**Instructions to follow:**
List every line in the entries below that contains the word "sidebar", copying each line in full. Match case exactly.

**Supplied records:**
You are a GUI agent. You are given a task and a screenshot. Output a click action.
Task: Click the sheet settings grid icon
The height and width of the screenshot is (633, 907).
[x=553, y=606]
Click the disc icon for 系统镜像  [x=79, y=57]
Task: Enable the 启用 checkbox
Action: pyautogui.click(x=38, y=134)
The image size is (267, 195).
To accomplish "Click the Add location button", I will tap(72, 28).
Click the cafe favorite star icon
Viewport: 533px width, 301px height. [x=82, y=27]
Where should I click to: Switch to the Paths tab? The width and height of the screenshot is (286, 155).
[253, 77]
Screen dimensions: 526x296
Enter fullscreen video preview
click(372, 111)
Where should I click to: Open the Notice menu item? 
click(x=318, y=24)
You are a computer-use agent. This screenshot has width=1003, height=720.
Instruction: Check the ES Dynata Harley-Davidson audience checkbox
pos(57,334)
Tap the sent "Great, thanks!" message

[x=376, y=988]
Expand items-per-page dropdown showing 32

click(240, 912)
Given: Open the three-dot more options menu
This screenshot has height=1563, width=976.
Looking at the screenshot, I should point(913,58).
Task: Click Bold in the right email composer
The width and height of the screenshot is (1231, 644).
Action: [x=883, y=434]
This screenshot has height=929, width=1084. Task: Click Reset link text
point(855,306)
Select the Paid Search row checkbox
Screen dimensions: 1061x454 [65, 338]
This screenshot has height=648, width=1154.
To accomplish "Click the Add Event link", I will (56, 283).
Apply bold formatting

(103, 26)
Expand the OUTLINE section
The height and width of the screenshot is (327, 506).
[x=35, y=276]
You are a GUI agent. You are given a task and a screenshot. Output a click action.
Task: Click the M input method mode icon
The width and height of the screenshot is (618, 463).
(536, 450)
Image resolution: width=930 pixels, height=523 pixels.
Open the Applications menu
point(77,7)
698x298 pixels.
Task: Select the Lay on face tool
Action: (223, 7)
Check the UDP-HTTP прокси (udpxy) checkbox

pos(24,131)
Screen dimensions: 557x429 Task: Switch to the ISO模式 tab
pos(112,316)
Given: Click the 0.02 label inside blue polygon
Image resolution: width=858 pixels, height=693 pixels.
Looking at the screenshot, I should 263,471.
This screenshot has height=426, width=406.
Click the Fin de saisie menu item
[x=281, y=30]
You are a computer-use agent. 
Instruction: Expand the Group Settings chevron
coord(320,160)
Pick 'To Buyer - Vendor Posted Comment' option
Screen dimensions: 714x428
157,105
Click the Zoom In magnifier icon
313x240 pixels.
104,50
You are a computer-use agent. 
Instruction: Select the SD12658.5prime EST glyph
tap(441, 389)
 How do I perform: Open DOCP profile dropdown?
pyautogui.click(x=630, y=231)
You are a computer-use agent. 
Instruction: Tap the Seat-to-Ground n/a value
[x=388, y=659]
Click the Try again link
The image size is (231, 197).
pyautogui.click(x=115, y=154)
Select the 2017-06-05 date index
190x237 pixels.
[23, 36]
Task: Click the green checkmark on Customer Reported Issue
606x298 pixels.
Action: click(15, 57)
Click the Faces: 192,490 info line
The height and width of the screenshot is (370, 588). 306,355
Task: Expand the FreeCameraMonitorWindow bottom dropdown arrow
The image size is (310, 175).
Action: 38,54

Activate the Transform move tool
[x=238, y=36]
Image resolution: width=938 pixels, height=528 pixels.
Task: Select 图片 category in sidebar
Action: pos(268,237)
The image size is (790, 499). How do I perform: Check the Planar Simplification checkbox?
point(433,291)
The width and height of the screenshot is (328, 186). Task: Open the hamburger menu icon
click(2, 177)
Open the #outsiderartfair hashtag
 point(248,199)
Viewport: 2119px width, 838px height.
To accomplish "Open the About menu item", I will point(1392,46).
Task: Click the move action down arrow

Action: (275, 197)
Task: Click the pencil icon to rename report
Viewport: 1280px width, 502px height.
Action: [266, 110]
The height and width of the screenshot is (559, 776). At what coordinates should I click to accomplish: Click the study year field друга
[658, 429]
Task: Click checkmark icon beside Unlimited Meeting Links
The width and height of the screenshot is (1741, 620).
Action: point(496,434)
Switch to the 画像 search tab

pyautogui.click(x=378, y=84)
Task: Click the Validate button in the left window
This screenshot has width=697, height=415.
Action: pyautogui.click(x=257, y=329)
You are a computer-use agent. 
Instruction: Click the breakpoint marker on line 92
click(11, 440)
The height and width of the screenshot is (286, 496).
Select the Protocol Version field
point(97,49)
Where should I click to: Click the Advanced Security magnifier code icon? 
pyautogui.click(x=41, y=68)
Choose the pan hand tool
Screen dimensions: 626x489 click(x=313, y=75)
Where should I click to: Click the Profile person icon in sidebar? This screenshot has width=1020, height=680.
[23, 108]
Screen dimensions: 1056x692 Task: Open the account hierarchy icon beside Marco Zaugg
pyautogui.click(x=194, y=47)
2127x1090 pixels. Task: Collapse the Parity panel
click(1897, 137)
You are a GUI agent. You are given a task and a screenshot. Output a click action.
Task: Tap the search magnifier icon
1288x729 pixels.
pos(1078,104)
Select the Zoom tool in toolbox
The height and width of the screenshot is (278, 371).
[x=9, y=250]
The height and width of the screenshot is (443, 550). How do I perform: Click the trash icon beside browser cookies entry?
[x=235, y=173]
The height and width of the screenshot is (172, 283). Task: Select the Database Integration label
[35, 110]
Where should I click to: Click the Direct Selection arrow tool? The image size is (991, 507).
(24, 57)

**Response to the exercise:**
Task: Select 图片 category in sidebar
Where should I click to: Click the Profile person icon in sidebar? This screenshot has width=1020, height=680.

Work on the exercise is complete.